Differentiate implicitly wrt x,
$\displaystyle \frac{dy}{dx}(e^y)+\frac{dy}{dx}(y)(e^y)=(3)(x-5y)^2(1-5\frac{dy}{dx})$
$\displaystyle \frac{dy}{dx}(e^y)(1+y)=3(x-5y)^2(1-5\frac{dy}{dx})$

then, i'm stuck in moving all $\displaystyle \frac{dy}{dx}$ to the left-hand side.
any help is much appreciated. thanks.
$\displaystyle \frac{dy}{dx}(e^y)(1+y)=3(x-5y)^2-15\frac{dy}{dx}(x-5y)^2$

$\displaystyle \frac{dy}{dx}[e^y(1+y)+15(x-5y)^2]=3(x-5y)^2$

$\displaystyle \frac{dy}{dx}=\frac{3(x-5y)^2}{e^y(1+y)+15(x-5y)^2}$

3. Re: implicit differentiation

Originally Posted by alexmahone
$\displaystyle \frac{dy}{dx}(e^y)(1+y)=3(x-5y)^2-15\frac{dy}{dx}(x-5y)^2$

$\displaystyle \frac{dy}{dx}[e^y(1+y)+15(x-5y)^2]=3(x-5y)^2$

$\displaystyle \frac{dy}{dx}=\frac{3(x-5y)^2}{e^y(1+y)+15(x-5y)^2}$
how did $\displaystyle (1-5\frac{dy}{dx})$
become $\displaystyle -15\frac{dy}{dx}(x-5y)^2$?

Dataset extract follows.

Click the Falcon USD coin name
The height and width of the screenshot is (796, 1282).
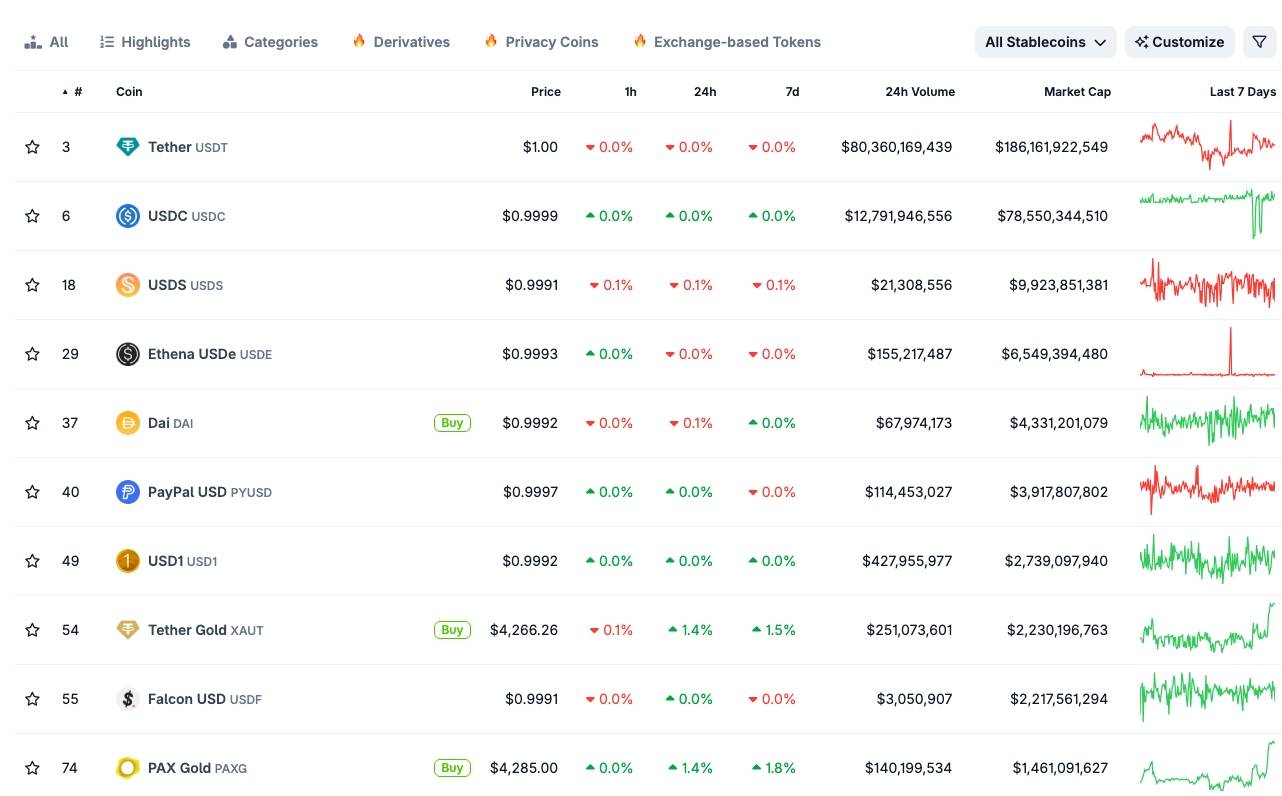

4. Re: implicit differentiation

Originally Posted by wintersoltice
how did $\displaystyle (1-5\frac{dy}{dx})$
become $\displaystyle -15\frac{dy}{dx}(x-5y)^2$?
$\displaystyle 3(1-5\frac{dy}{dx})=3-15\frac{dy}{dx}$